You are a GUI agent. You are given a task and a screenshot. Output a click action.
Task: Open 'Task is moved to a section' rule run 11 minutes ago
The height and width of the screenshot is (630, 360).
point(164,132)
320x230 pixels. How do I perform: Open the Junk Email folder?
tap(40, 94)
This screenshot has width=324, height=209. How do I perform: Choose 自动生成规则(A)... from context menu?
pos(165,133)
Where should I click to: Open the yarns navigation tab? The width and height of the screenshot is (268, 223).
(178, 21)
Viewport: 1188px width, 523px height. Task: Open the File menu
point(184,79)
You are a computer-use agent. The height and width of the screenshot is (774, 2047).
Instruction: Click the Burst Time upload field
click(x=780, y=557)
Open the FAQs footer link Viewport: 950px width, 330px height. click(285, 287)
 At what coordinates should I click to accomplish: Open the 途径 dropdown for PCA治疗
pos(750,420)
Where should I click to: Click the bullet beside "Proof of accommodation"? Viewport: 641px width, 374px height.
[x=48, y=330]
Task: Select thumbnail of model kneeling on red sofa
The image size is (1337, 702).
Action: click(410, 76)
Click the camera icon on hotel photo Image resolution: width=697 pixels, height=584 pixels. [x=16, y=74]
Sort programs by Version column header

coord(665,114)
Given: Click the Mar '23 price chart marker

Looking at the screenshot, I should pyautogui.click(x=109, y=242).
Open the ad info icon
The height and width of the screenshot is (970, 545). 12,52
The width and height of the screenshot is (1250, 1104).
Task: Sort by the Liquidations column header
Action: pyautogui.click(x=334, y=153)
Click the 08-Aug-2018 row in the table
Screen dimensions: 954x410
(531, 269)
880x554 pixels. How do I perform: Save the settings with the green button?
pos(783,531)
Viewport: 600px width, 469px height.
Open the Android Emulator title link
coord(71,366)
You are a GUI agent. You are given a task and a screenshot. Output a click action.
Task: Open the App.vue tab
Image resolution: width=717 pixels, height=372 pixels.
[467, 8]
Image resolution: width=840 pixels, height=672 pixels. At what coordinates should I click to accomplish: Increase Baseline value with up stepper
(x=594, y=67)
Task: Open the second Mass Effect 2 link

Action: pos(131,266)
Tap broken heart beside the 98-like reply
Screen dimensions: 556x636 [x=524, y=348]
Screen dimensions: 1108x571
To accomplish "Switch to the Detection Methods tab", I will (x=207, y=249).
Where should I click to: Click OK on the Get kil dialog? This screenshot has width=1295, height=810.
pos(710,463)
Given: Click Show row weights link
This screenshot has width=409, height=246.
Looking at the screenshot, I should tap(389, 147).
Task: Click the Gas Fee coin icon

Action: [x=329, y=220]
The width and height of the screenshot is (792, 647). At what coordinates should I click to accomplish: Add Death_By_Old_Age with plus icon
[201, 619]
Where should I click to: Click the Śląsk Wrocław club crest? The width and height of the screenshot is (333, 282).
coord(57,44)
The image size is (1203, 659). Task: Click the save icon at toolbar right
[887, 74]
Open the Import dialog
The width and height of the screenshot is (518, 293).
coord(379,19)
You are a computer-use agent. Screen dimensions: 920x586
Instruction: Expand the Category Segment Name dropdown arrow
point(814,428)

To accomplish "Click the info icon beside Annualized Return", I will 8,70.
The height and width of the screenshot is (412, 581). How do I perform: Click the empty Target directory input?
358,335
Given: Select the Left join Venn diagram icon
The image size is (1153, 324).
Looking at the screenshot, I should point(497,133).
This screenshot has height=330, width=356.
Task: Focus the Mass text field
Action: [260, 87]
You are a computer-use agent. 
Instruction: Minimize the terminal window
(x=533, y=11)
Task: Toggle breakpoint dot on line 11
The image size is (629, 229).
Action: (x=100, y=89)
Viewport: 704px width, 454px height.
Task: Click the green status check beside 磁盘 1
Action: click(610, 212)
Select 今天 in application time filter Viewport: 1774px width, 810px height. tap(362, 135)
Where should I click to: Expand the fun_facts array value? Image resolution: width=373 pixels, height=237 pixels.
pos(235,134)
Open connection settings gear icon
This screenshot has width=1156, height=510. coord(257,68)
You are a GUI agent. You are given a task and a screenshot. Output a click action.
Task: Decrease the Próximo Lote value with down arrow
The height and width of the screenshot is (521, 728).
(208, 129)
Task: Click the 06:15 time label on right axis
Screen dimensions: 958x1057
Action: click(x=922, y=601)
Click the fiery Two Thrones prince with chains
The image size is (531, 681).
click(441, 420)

::::::::::

What you need to do. Where the string "will" turns up in a line of the data above, copy that whole line.

Result below.
To accomplish "Switch to the Detection Methods tab", I will (x=207, y=249).
To accomplish "Click the info icon beside Annualized Return", I will 8,70.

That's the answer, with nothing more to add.